===== Text provided
When Alice receives back the handshake packet from Bob, she will find the session from session map and handle the handshake packet in the same way as Bob. Then the session is marked as established
on Alice’s side, returned to user and become ready to use.
Send Data
When a session is established, it’s fully duplex and both side handle send and receive concurrently. For simplicity, we will assume Alice sends data while Bob receives. The other direction works the same way.
Each session maintains a sliding window as send window, which keeps track of the ack status of a consecutive sequence id list and the packet data if the packet has not been acknowledged. The size of the window is defined by the total size of data sent + size of data in send buffer - total size of data read by receiver. In other words, it’s the max size of receiver’s receive buffer usage if receiver does not read any data from the session since now.
Each session has two modes: stream mode or non stream mode. This should be predefined on both side (NOT negotiated during session handshake) because it affects how session read and write works. In stream mode, data passed in by session write method might be split into multiple packets or merged into one packets, so there is no max length requirement on write data length or read buffer size. In non-stream mode, data passed through session write method will be send by a single packet and will not be split or merged. So the data length cannot be greater than negotiated mtu, and read buffer size should be greater than negotiated mtu.
When Alice calls session write method, it waits for available send window space. In stream mode, it waits for any send window, and if the available size is not enough for whole data, it append partial data first, and wait for the rest until all data are put into send buffer. In non-stream mode, it waits until the whole data fits into available send window.
When send window is available, data are first appended into send buffer (a byte array whose size equals session mtu). In stream mode, buffer will be flushed (send by NKN client) when it’s full, and also at a fixed time interval. In non-stream mode, send buffer will be flushed whenever data is put into buffer.
==========
===== Data provided
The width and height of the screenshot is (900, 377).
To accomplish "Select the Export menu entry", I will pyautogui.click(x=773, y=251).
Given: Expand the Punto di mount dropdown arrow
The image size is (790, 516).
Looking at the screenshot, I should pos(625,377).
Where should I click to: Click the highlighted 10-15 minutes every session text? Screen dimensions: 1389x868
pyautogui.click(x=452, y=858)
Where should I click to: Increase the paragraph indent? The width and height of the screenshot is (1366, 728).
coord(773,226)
==========
===== Data provided
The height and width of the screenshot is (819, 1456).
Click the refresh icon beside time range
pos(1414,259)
==========
**Stated exercise A**
For each statement, answer yes or no according to the text on sessions, and quote the words of the text that decide it.
(i) Stream or non-stream mode is negotiated during the session handshake.
(ii) In non-stream mode, the send buffer is flushed whenever data is put into it.
(iii) In stream mode, the write method waits until the whole data fits into the available send window.
**Stated exercise B**
Retype the text on sessions from "When Alice receives" up to and including "the same way.".
**Stated exercise C**
Answer these questions from the text on sessions:
(i) What size is the send buffer?
(ii) Once a session is established, is it half duplex or fully duplex?
(iii) After Alice handles the handshake packet from Bob, what happens to the session on her side?

**Full solution A**
(i) No: "This should be predefined on both side (NOT negotiated during session handshake)"
(ii) Yes: "In non-stream mode, send buffer will be flushed whenever data is put into buffer."
(iii) No: "In stream mode, it waits for any send window, and if the available size is not enough for whole data, it append partial data first, and wait for the rest until all data are put into send buffer."

**Full solution B**
When Alice receives back the handshake packet from Bob, she will find the session from session map and handle the handshake packet in the same way as Bob. Then the session is marked as established
on Alice’s side, returned to user and become ready to use.
Send Data
When a session is established, it’s fully duplex and both side handle send and receive concurrently. For simplicity, we will assume Alice sends data while Bob receives. The other direction works the same way.

**Full solution C**
(i) It is a byte array whose size equals the session mtu.
(ii) Fully duplex.
(iii) It is marked as established, returned to the user and becomes ready to use.